= Simple Gateway Control Protocol =

The Simple Gateway Control Protocol (SGCP) is a communications protocol used within a voice over Internet Protocol (VoIP) system. It has been superseded by the Media Gateway Control Protocol (MGCP), another implementation of the media gateway control protocol architecture.

The Simple Gateway Control Protocol was published in several Internet Engineering Task Force (IETF) draft versions between May and July 1998 by Mauricio Arango and Christian Huitema, at Telcordia Technologies (formerly Bellcore). The protocol architecture decomposes a telecommunications gateway located at the boundary between the public switched telephone network and an Internet Protocol (IP) network, such as the Internet, into a media gateway controller (MGC) on the IP network, providing call and device control, and multiple media gateways (MGs) that handle the actual media conversion to the analog or digital circuits of the PSTN, or simply connect residential telephones. Other implementations of the architecture refer to the controller as a softswitch. Communication between multiple media gateway controllers is handled by other protocols, such as the Session Initiation Protocol (SIP).

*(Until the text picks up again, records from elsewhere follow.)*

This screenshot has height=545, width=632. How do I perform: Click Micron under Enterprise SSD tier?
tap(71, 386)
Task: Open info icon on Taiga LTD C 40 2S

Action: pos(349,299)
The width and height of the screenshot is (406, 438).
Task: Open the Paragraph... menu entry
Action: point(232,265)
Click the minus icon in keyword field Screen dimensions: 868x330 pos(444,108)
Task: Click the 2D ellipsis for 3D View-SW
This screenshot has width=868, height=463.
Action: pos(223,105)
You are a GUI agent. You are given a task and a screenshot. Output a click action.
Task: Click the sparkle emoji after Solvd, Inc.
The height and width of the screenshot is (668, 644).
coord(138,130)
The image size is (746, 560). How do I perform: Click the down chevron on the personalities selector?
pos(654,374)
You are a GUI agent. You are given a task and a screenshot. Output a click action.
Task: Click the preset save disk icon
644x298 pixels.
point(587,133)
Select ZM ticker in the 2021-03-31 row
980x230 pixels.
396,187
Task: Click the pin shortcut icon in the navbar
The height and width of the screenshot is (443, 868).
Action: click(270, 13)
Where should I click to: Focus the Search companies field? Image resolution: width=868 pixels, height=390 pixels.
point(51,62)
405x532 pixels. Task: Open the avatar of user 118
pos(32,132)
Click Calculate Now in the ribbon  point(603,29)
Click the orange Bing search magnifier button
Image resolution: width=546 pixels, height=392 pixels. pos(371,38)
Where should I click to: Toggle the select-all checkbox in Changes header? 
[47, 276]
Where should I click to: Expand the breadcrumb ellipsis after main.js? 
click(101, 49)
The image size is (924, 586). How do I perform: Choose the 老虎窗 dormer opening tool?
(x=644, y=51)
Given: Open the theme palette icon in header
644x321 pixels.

Shortly after its publication, SGCP was merged with the Internet Protocol Device Control (IPDC) proposal sponsored by Level3 Communications in the Fall of 1998. This led to the definition of the Media Gateway Control Protocol, jointly submitted to the IETF by the authors of SGCP and IPDC in October 1998. MGCP was used as a conceptual basis with additions from the Media Gateway Device Protocol by Lucent resulting in the Megaco/H.248 protocol, which gained formal standards-level status at the IETF and the International Telecommunication Union (ITU).